I came up with more jokes to use and decided if I was going to impersonate John Travolta why not have a mask. I made one and used a Speedo headband to keep it on, this later evolved to a mouth piece and one day a man was passing by very quickly and couldn’t stop to see the show but said, “You should make the mask much bigger, exaggerate it, I’m a comedian and I think it would get a better reaction.” So I blew it up larger than life and the crowd liked it. I then thought to myself if I am dancing to the Village People why not get the masks made of them and use them as the jokes as well. This was the birth of Faces of Disco.

Each day my act improved and the profits improved. However I was still not realistically going to raise the £5k I needed. It was nearly November and my dancing was now cutting into the time when I should be training.  It was starting to get cold and wet and the constant work was taking its toll on my body.  One night I was working outside Warner Bros Cinema and afterwards I decided I would just head home to Newcastle and regroup. I was ill and very run down. I lay in my bed the next day when I got a phone call from Tina my cousin. 

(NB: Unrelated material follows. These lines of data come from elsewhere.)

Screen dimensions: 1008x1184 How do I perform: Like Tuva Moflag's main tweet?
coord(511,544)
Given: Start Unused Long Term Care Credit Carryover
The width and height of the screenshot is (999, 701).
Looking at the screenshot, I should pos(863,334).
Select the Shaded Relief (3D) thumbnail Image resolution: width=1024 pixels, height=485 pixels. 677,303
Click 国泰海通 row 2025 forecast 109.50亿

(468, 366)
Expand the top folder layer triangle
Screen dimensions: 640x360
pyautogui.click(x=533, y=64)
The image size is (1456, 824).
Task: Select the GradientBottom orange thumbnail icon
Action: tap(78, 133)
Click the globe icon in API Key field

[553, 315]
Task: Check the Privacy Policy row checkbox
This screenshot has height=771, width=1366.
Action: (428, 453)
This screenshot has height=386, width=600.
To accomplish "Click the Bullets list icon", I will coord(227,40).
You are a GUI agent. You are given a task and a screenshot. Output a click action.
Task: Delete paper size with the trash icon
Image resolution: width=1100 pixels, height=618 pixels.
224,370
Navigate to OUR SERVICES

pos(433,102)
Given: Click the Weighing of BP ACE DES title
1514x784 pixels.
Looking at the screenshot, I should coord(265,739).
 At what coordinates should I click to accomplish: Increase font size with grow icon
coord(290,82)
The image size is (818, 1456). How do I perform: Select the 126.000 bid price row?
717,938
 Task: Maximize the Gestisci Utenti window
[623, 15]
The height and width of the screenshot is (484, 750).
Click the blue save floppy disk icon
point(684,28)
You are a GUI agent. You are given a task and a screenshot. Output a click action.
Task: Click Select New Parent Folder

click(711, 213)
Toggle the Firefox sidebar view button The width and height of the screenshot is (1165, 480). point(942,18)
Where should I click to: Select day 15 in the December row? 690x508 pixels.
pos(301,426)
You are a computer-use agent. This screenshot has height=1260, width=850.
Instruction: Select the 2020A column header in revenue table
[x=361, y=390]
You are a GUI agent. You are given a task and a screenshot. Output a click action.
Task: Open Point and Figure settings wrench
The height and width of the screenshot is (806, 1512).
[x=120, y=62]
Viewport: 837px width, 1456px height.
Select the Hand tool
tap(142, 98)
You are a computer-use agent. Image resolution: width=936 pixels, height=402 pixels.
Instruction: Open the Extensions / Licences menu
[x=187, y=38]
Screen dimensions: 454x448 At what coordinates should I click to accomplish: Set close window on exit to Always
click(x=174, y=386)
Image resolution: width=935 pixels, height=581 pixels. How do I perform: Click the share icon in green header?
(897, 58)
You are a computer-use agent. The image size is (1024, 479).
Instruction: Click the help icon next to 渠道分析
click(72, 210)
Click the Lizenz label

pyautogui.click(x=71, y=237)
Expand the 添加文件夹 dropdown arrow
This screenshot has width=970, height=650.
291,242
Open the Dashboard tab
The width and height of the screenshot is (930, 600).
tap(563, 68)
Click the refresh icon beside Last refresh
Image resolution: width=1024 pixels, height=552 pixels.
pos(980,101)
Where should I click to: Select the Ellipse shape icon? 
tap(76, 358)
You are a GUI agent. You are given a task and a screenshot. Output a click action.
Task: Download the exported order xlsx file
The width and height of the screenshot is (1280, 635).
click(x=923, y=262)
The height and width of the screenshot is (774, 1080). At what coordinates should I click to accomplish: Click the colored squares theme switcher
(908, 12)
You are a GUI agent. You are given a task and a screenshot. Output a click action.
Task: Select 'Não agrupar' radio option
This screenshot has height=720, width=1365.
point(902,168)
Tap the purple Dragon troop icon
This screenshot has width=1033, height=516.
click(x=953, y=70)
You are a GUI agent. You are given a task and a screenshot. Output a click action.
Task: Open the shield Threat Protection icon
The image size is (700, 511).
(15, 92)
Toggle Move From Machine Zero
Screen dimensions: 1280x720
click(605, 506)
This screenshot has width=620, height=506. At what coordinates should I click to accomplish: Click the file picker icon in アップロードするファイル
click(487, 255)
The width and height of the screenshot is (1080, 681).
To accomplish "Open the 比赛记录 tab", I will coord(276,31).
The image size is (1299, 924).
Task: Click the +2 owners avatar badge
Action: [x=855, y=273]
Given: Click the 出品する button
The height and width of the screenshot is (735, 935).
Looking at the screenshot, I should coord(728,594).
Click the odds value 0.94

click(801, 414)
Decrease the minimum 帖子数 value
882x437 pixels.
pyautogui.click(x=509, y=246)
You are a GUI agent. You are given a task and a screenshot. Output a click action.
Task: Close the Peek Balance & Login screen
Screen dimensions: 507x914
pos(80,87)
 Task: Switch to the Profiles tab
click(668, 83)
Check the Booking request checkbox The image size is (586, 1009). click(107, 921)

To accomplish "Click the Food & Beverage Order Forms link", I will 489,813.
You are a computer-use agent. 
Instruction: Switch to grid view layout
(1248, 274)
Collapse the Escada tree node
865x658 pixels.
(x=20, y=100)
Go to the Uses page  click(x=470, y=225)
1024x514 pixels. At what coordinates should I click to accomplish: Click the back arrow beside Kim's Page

Little did I know that the night before when I had been dancing in London, the Director of Ladbrokes Casinos had seen my Michael Jackson impersonation and wanted to book me to perform at his opening night of the Sports Casino on Tottenham Court Road. He had gone in for a meal and when he came out I had packed up and gone.  He thought nothing else of it but that night when traveling back home on the train there was a 2 page article on how I was Britain’s number 1 junior 110m hurdler but had no sponsorship or support and that I was making my own ends meet by dancing on the streets to go and train in America. He suddenly thought it would be great PR for them and great anyway for the entertainment if I was to perform a 7 minute dance routine at the opening night in front of all the sporting celebrities he had invited and in return seeing as they were opening it in conjunction with the Sports Aid Foundation, he would present a cheque for £5000 for me to go and fulfill my dreams!  I couldn’t believe it, it was as if someone had been telling me all those months ago, I had to go to London to dance and support for me would be there.

I got the train back to London for the event and all my family came to watch. I performed the best I could in front of all of these celebrities I had watched on TV for years and here they were watching me! That night after the event Ladbrokes put me up at the Hilton at Heathrow and the next day I flew off to Reno where I would undergo some of the toughest mental and physical training of my life over the next 6 months.  I will never forget the first days on the streets in London and the feeling of being in control of your own destiny, working as hard as you like when you like. It was then I decided I would never work for anyone but myself and then that I decided that I would always trust my instincts.